I went into town and caught a micro-bus to a village off the eastern shore of Baikal, called Goryachinsk. The driver, some big angry man, was giving me shit about my backpack and wanted me to pay for another seat to put it on, but I insisted I'd just hold on to it. I placed it back on the floor when he went to the driver's seat. The town was nice and from what I could see and compare, typically Russian, with small wooden houses dotted along the few roads. Many people come to Baikal during the summer months to vacation, especially from nearby cities like Irkutsk and Ulan-Ude but also as far as Moscow. I began walking down a road, but it turned out to be the opposite of the lake as I found out when I asked a local couple walking by. They spoke surprisingly good English and walked with me to the shore and even helped me carry some things (I had a few bags of food), and then I scouted out a place far from anyone else. I walked around a tiny beach and found a tiny and remote peninsula jutting out with white clean sand and decided it would make a great camp site. The weather was perfect, the water stood deathly still and doubled the sky immaculately.

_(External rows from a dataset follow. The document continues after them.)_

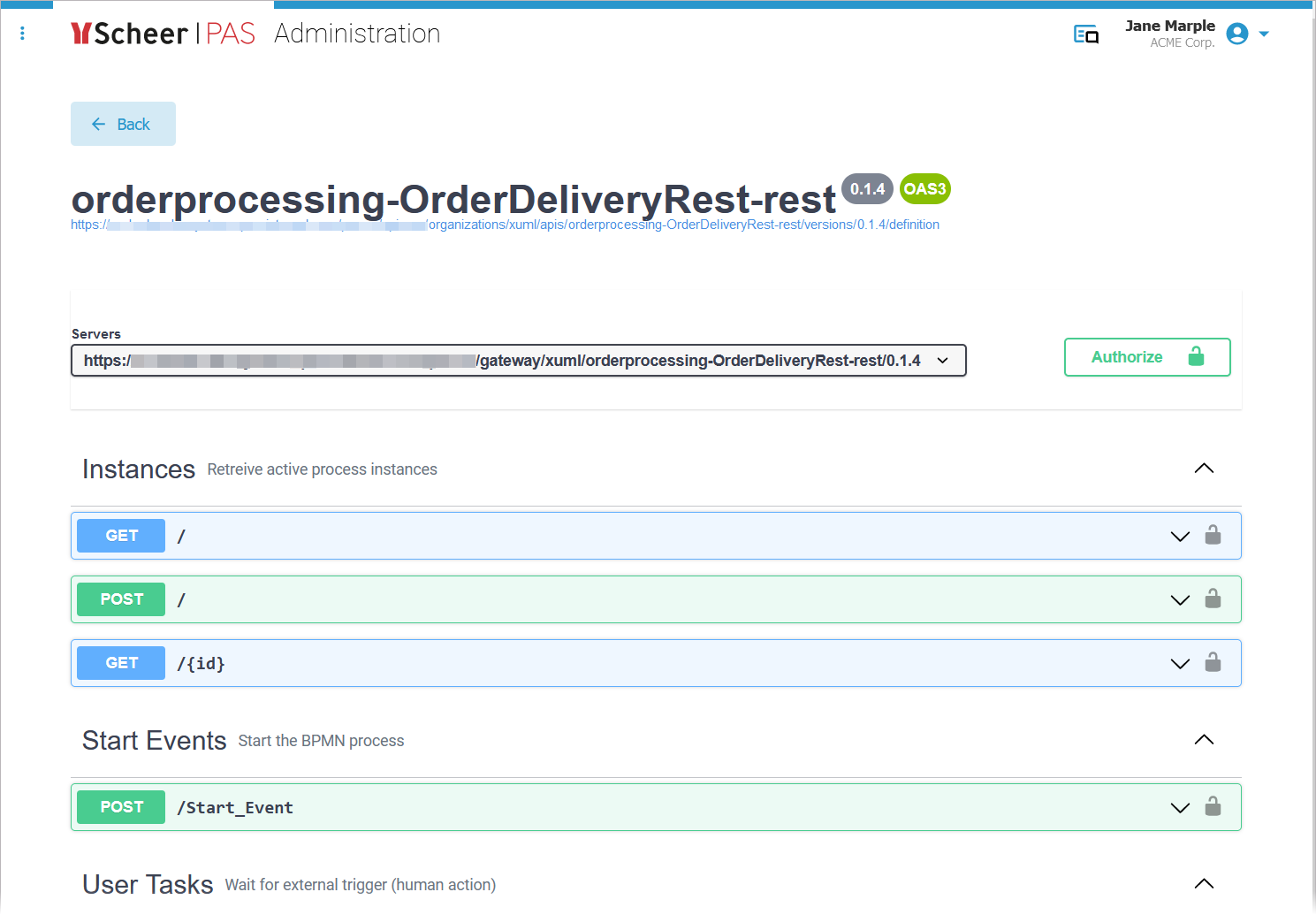Expand the POST /Start_Event operation details
1316x915 pixels.
[1180, 807]
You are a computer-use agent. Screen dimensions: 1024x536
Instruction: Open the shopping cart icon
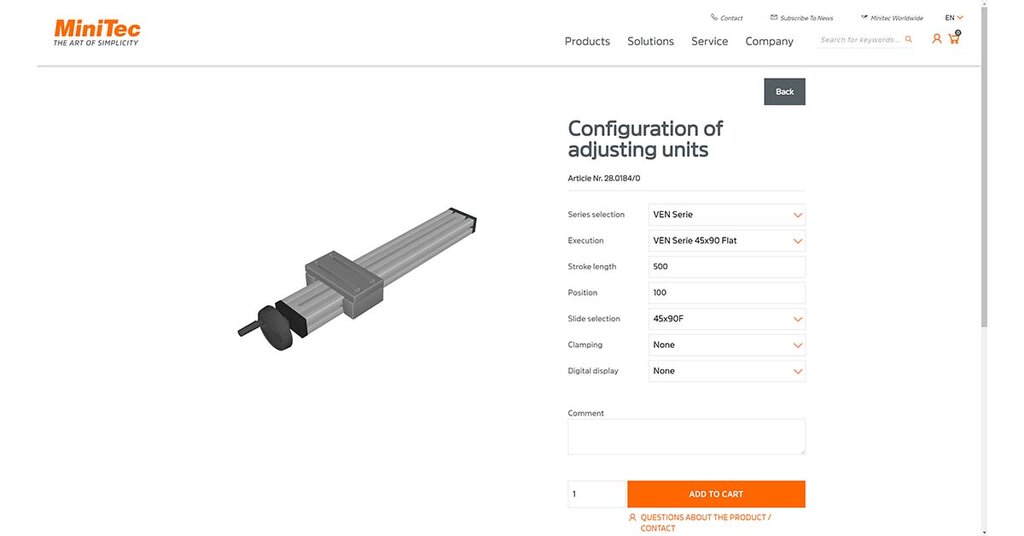point(954,39)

I didn't have cooking equipment, instead I ate beans, bread, corn and the like. Then came a glorious sunset and of course huge fire that resembled a signal fire more than anything else.

At around one AM I put the fire out and went into the tent, and that's when the wind suddenly picked up. Not just a breeze either but some of the strongest gusts I've ever felt in my life! My tent began to cave in, this was the one I picked up in Mongolia, and didn't exactly have the greatest faith in it. Then my tent began to move, even with me and my bags inside it! Rain was falling heavily, thunder boomed like a sub woofer, and when I looked out lightning filled the sky and was striking the lake itself, in fact it struck several times too close to the tent. Yeah I felt pretty safe in my tent by the shore! The sandy beach was the worst place to put the tent pegs and I may as well have not pegged it at all. Even the rocks I had placed on the outside were useless against the shifting sands. So I ran out, grabbed the heaviest rocks I could find and threw them into the tent. Everything, including myself was soaked. Although the tent was secure, I was worried the material would rip apart, or that lightning would take a direct hit at me, or that the tide would creep up and wash me away...

Morning came and it was another beautiful day, albeit a little windy, but no one could have guessed what went on the previous night. Happy I survived, I enjoyed the rest of the day relaxing, swimming, eating more canned food, and drying out my stuff. That evening I made an even bigger fire with the ample wood available around me and hoped I wouldn't have to deal with anymore weather bullshit.

And alas, I didn't have to worry as that night was as quiet as a mouse. I packed up and made my way back to the village. Met some folks with limited English, who were intrigued with me and how I came to be in Russia. Maybe it's because they don't get too many tourists here but this group of young people just couldn't get it as to why I was in Russia or why I was traveling at all. Also met some dude I could hardly understand, but he got across he was from Kyrgyzstan and then showed me some small hot springs from which people were drinking the sulfuric water. He filled a bottle for me and I'll admit, it tasted like ass but I thanked him for the effort, then walked out of the town and hitchhiked back to Ulan-Ude.